Screenshot grounding data
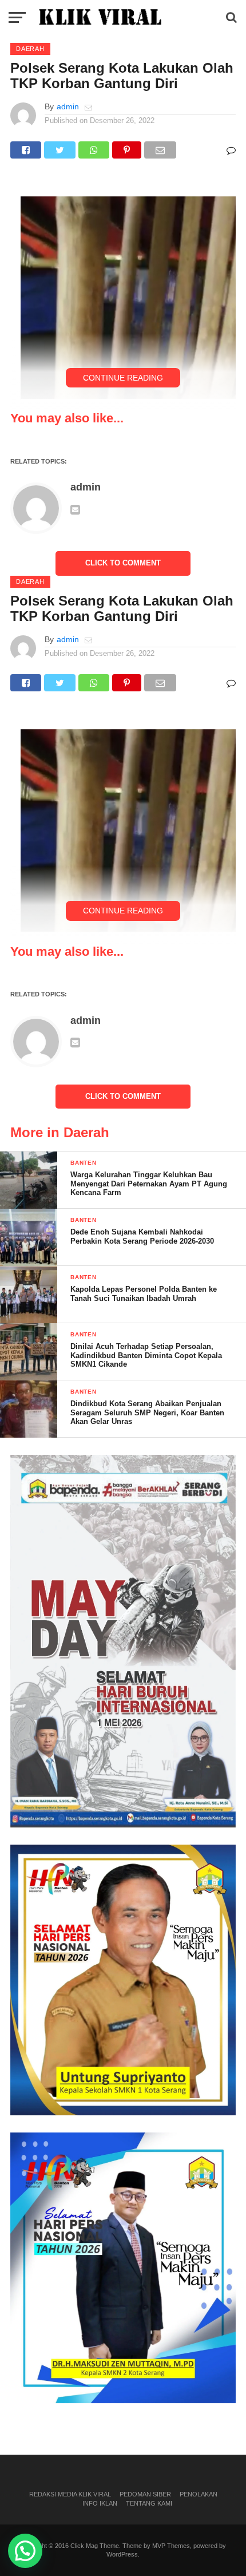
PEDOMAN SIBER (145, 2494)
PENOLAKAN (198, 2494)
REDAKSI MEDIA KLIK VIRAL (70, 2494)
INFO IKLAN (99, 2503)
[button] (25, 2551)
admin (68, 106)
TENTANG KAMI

▸ **Task instructions**:
Output all lines above precisely. Pictures are to be left out.

▸ **Completed exercise**:
PEDOMAN SIBER (145, 2494)
PENOLAKAN (198, 2494)
REDAKSI MEDIA KLIK VIRAL (70, 2494)
INFO IKLAN (99, 2503)
[button] (25, 2551)
admin (68, 106)
TENTANG KAMI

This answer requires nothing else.